The staff numbers are assigned according to custom not hierarchy, traceable back to French practice; i.e., 1 is not "higher ranking" than 2. This list reflects the SHAPE structure[2]:
1, for personnel and administration
2, for intelligence and security
3, for operations
4, for logistics
5, for plans
6, for signal (i.e., communications or IT)[3]
7, for training
8, for finance and contracts. Also known as "resource management".
9, for Civil-Military Co-operation (CIMIC) or 'civil affairs'.
Since the original continental staff system only covered branches 1 through 6, it is not uncommon to see 7 though 9 omitted or having various meanings.[4] Common variation include merging of 3 and 5 to 3, Operations and Plans; omitting the training branch and utilizing 7 for engineering (as seen in US Military Sealift Command[5] and Multinational Forces-Iraq (MNF-I)[6]) and replacing 9 with a legal-branch (making CIMIC a part of another branch, i.e. 2 or 4) as seen with the UK Permanent Joint Headquarters.[7]
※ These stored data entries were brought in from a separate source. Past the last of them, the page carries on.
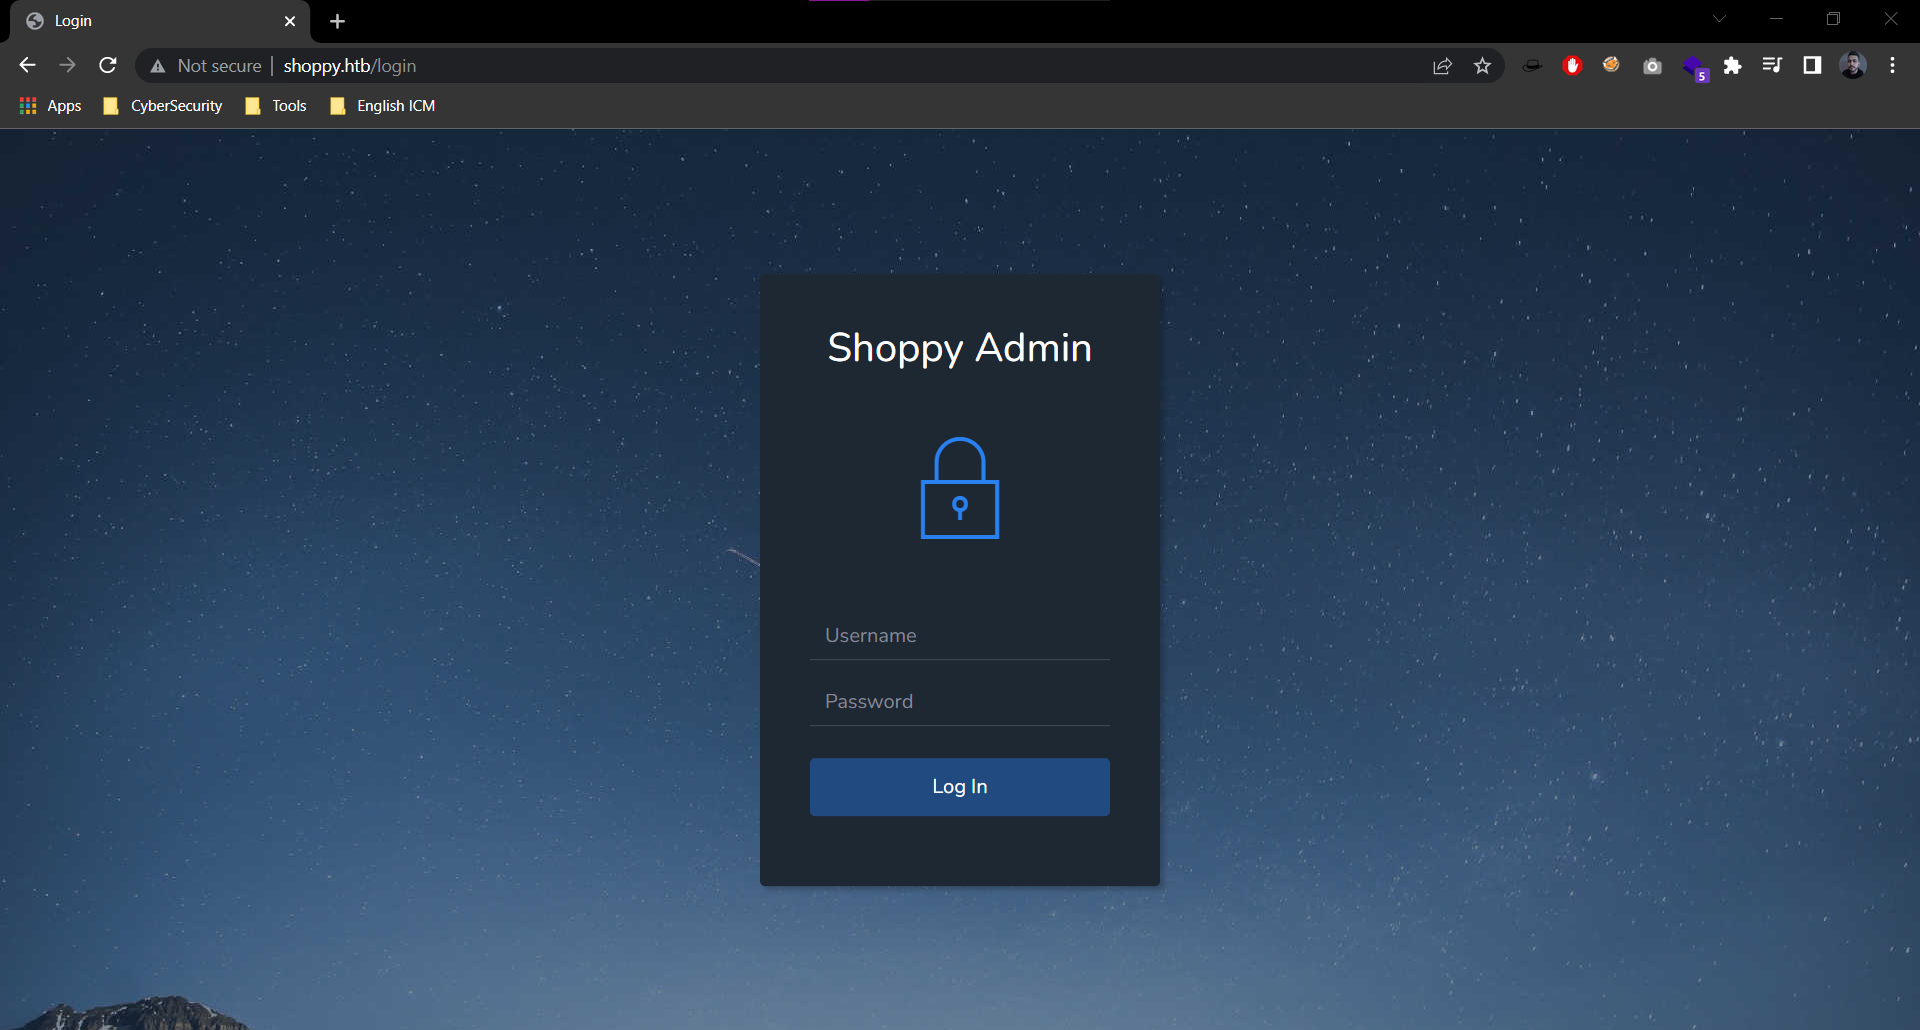
Task: Open the CyberSecurity bookmarks folder
Action: 163,106
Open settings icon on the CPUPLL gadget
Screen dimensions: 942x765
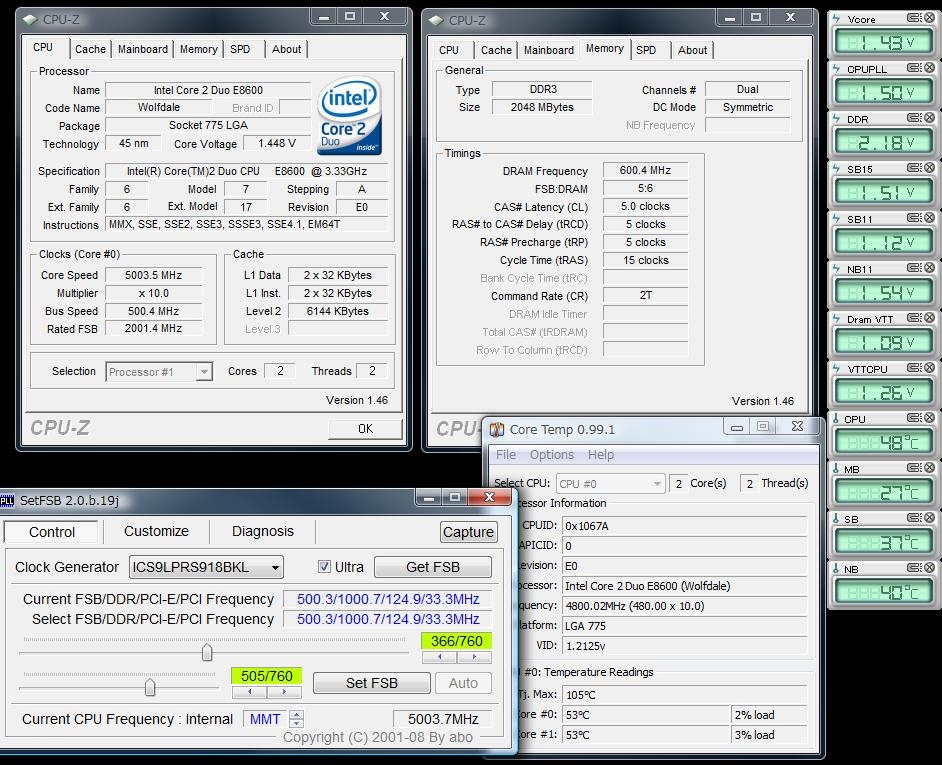914,68
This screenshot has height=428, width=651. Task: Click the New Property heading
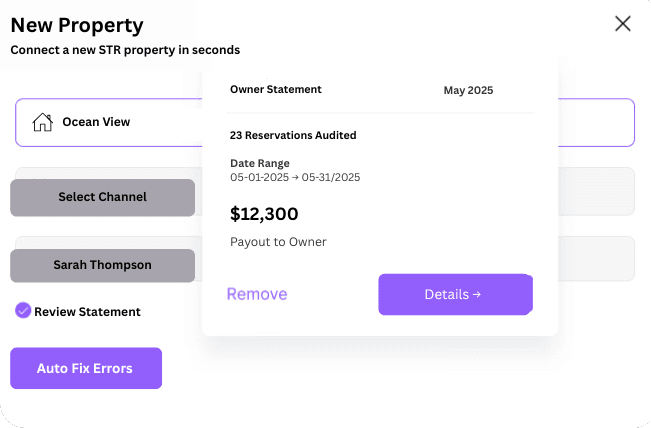point(77,25)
Derived from the Prussian Grosse Generalstab (Great General Staff), traditionally these staff functions were prefixed by the simple "G", which is retained in place for modern army usage. But the increasing complexity of modern armies, not to speak of the spread of the "Staff" concept to naval and other elements, has demanded the addition of new prefixes. These element prefixes are:
A, for Air Force headquarters;
C, for combined headquarters (multiple nations) headquarters;
F, for certain forward or deployable headquarters;
G, for Army or Marines headquarters division level and above ("General" or "Ground");[8]
J, for Joint (multiple services) headquarters;
N, for Navy headquarters; and
S, for staff roles within headquarters of organizations commanded by an executive officer with the rank of major or above (e.g., divisional brigades, regiments, groups, battalions, and squadrons; not used by all countries).
On some occasions the letter E can also be observed, though it is not an official term. In that case it is for element and it will be used to identify a small independent element, that is a part of a non-staff organization, i.e. an E3 is a operational element on a logistics site or a E4 is a logistics element on a forward medical support site.
Thus, the personnel officer of a naval headquarters would be referred to as N1. In reality, in large organizations each of these staff functions will require the support of its own large staff, so N1 refers both to the office and the officer in charge of it. The continental staff system can be carried down to the next level: J1.3 (or J13—sometimes the dot-separator is omitted) is thus the operations officer of the personnel office of a joint headquarters, but the exact definition of the roles at this level may vary. Below this, numbers can be attached following a hyphen, but these are usually only positional numbers assigned arbitrarily to identify individuals (G2.3-2 could be the budget officer in the operations section of the intelligence department; A1.1-1-1 might simply be a receptionist).